No hay nada como el dolor de perder un cuento. El momento terrible de abrir
el editor y encontrarte el documento en blanco. Se te desencaja la mandíbula,
se te quiebran los dedos en el teclado, tus pupilas orbitan confusas de un lado
al otro de la pantalla. Pero es inútil, solo hay blanco. Nunca habías odiado
tanto ese color. Antes de resignarte te lanzas a un último intento desesperado.
Buscar en la papelera, buscar por si lo salvaste con otro título en algún otro
espacio del disco duro. Pero no, era tu cuento, era tu título, te acuerdas
perfectamente. Sientes sobre tu espalda la mirada avergonzada de dos mil años de
escritores.
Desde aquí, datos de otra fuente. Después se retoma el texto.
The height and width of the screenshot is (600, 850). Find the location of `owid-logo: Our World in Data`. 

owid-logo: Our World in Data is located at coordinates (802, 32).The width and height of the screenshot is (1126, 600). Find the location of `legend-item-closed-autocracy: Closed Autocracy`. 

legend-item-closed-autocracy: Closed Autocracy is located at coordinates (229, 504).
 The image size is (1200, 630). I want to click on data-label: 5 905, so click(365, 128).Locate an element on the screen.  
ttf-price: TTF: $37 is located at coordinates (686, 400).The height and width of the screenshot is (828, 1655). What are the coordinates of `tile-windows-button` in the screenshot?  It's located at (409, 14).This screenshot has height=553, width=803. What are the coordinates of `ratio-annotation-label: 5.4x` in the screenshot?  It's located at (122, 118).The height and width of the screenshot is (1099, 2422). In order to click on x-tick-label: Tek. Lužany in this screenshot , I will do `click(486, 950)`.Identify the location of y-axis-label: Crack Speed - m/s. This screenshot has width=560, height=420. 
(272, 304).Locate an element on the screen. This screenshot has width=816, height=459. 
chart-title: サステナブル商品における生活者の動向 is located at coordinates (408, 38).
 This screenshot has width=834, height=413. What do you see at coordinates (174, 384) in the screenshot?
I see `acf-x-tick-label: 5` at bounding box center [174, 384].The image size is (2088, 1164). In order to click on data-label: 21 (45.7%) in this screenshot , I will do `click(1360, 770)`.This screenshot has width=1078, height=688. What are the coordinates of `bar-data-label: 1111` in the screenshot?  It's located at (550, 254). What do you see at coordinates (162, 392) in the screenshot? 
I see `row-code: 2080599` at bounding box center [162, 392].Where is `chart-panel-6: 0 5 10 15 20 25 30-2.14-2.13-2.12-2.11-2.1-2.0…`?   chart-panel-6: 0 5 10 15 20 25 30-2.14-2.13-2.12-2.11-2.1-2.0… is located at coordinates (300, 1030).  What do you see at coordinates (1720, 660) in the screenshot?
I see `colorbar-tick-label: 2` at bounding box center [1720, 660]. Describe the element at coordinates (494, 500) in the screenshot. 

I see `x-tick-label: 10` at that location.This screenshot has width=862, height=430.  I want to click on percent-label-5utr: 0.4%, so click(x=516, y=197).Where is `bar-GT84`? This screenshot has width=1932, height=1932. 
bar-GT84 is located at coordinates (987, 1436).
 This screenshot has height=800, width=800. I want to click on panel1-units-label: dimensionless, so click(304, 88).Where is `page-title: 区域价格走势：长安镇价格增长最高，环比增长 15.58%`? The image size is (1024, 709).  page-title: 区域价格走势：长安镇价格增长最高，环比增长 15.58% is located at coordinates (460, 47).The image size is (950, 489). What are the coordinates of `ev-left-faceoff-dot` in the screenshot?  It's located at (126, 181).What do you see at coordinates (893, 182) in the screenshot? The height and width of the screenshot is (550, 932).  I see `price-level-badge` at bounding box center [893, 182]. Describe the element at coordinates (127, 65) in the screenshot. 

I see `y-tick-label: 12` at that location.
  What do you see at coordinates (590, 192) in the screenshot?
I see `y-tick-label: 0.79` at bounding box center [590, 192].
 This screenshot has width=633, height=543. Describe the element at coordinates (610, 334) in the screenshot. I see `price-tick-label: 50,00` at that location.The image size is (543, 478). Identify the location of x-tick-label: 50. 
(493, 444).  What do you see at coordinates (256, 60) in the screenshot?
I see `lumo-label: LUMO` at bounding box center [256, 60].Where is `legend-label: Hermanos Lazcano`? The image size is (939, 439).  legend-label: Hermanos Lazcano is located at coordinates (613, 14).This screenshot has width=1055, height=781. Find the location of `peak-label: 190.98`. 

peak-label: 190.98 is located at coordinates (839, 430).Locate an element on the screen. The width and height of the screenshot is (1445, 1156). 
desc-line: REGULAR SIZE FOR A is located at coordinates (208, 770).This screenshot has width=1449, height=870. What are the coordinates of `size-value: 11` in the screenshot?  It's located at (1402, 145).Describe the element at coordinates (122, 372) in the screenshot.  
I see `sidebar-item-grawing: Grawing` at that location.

De repente te viene a la mente aquella escena de película de época
en la que la señorita se precipita desesperada sobre la carta del amante que el
padre despiadado ha arrojado al fuego. El grito desgarrado de la señorita son
tus maldiciones a viva voz a los updates
de Windows.
Ya puede morir el padre, la madre, los hermanos o el perro. Ya pueden caerse
las paredes de la casa a jirones. El dolor de perder un cuento supera a
cualquier otro. Y te empeñas en buscar inútilmente las palabras que escribieras
¿hace cuánto? Un mes, dos, ¿un año acaso? Obstinada, te das una y otra vez con
el puño en la cabeza tratando de reconstruir a trancazos las frases exactas que
componían ¿Qué era? ¿Una historia?
Te tiembla el cuerpo de sudores. No hay rosas para este funeral. Se
contiene una lágrima, y con ella, los huesos vacíos de las palabras muertas.